Problem statement
Pull every line containing "click" out of the listing below.

The data
+---+
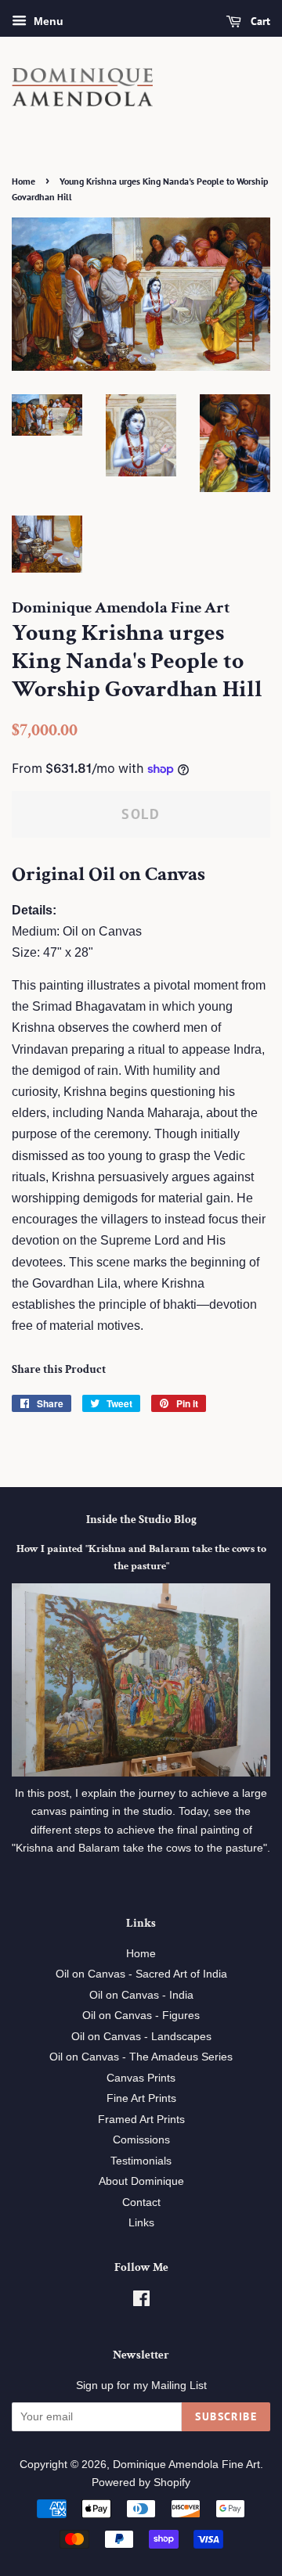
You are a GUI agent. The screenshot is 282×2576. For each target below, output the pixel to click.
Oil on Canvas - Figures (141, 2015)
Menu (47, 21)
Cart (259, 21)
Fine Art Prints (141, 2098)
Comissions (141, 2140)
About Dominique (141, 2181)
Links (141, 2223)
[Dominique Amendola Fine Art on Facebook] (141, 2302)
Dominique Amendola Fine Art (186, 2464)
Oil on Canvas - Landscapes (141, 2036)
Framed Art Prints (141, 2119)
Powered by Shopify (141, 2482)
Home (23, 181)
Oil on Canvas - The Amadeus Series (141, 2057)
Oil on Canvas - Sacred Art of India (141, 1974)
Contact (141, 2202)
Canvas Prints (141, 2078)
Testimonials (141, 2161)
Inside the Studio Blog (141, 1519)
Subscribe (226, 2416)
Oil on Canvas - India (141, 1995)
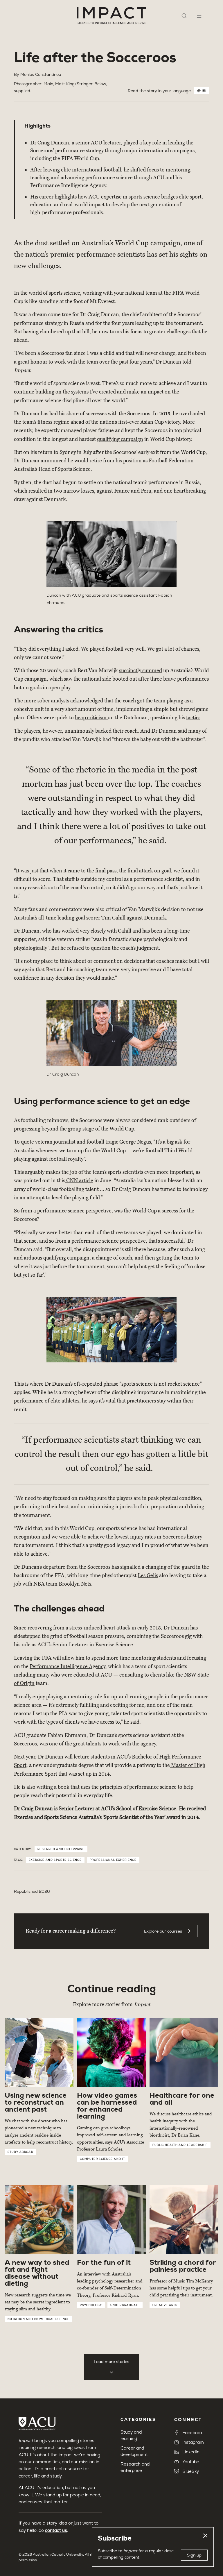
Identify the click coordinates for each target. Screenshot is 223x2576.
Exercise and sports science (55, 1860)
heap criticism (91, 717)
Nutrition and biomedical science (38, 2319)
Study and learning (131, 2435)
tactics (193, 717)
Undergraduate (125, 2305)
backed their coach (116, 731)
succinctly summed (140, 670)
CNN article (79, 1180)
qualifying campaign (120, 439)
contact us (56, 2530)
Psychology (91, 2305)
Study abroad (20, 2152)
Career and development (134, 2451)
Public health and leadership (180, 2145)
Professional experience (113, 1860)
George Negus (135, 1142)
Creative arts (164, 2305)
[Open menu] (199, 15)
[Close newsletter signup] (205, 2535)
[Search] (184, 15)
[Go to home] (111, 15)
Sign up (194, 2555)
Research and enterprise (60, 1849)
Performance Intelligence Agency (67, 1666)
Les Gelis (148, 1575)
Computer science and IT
+---+
Answer section
You are a GUI agent. The screenshot is 282×2576. For each target below, output the pixel to click.
Identify the click coordinates for each target. Screenshot is 223x2576.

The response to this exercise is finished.